Um dia destes, a mãe de um menino contava que o filho andava no futebol e que adorava, mas do judo é que não podia mesmo desistir, para se saber defender. O filho tem uma malformação congénita impossível de disfarçar.
– É que, já se sabe, todos os meninos gozam e vão gozar cada vez mais. Comigo foi igual.
A frontalidade da mãe e a forma como encarava o destino do filho como inevitável deixaram-me extremamente triste. E o que dizer? Ela tinha razão. E sabia-o melhor do que ninguém. Tinha vivido isso na pele. Aquela calma e pragmatismo eram tão certos como desconcertantes.
Infelizmente, sobretudo durante uma fase importante do crescimento, a diferença raramente é bem aceite.
No pré-escolar, geralmente as crianças não fazem muita diferenciação, reparam de forma autêntica e natural nas diferenças, mas não excluem ninguém. Mas à medida que vão crescendo e que se vão afirmando, muitas vezes usam aqueles que são diferentes para reforçarem a identidade do grupo ou o poder individual e acabam por pôr de parte ou mesmo maltratar quem sai da norma, que acaba muitas vezes por ficar sozinho. À medida que vão crescendo, os colegas podem mesmo ser mauzinhos e cruéis, apontando, gozando e humilhando quem é diferente. Outras vezes chegam a aproveitar-se da sua ingenuidade e desejo de aceitação para obter alguma coisa.
Se é extremamente cruel imaginar ou assistir a esta realidade, o que será vivê-la diariamente, muitas vezes sem ninguém a quem dar a mão, sem alguém que o aceita com amor e amizade como tanto merece e precisa? Como se tivesse de transportar uma cruz. Às vezes são características inatas, complicadas, alheias à vontade ou estilo de vida de quem as transporta, em relação às quais não se consegue alterar nada, mesmo que se deseje muito. Não basta a tristeza de não poder ser como se idealiza, a impotência, o confronto diário com uma realidade tão difícil, tão injusta e para a qual não se encontra explicação – ainda se é vítima da maldade dos outros, como se incomodasse alguém por ser diferente.
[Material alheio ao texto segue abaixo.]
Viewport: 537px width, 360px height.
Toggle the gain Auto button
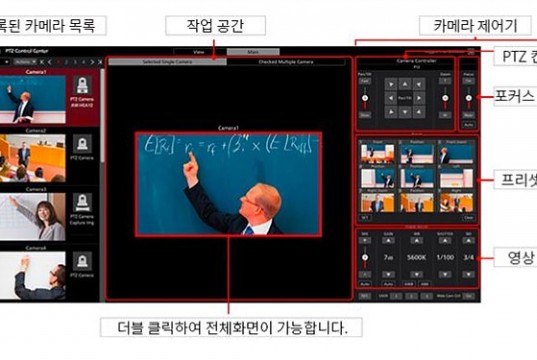click(388, 284)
Acontece com frequência estas crianças criarem barreiras para se defenderem. Isolam-se, calam-se, passam a falsa mensagem de que não precisam de ninguém, de que estão bem sozinhas ou revoltam-se tanto que se tornam agressivas, dando razões aos outros para se afastarem. É preciso alguma sensibilidade para saber ler a tristeza e o desamparo nos diversos comportamentos e felizmente todos estamos cada vez mais atentos a estes aspetos. Mas ainda assim não chega.
Temos de estar atentos a ambos os lados, a quem se sente sozinho e diferente, mas também a quem muitas vezes usa os mais frágeis para expiar as suas próprias inseguranças e fragilidades. Temos de ver todos como um grupo e cada um como um todo, com as suas particularidades e características, aceitando e valorizando as diferenças, em todas as suas vertentes, enaltecendo sempre o melhor. É um trabalho que deve ser feito de forma aberta e constante, não apontando o dedo nem iniciando mais guerras, mas abrindo mentalidades, entendendo e pensando os sentimentos, motivações e emoções, trabalhando valores como o respeito e a empatia. Desde pequenos, em casa, na escola e nas diferentes atividades.
Felizmente no final da adolescência as barreiras diluem-se e as diferenças são mais bem aceites. Muitas vezes até valorizadas. Mas até lá há um longo e difícil caminho a percorrer, que não podemos deixar que seja feito sozinho.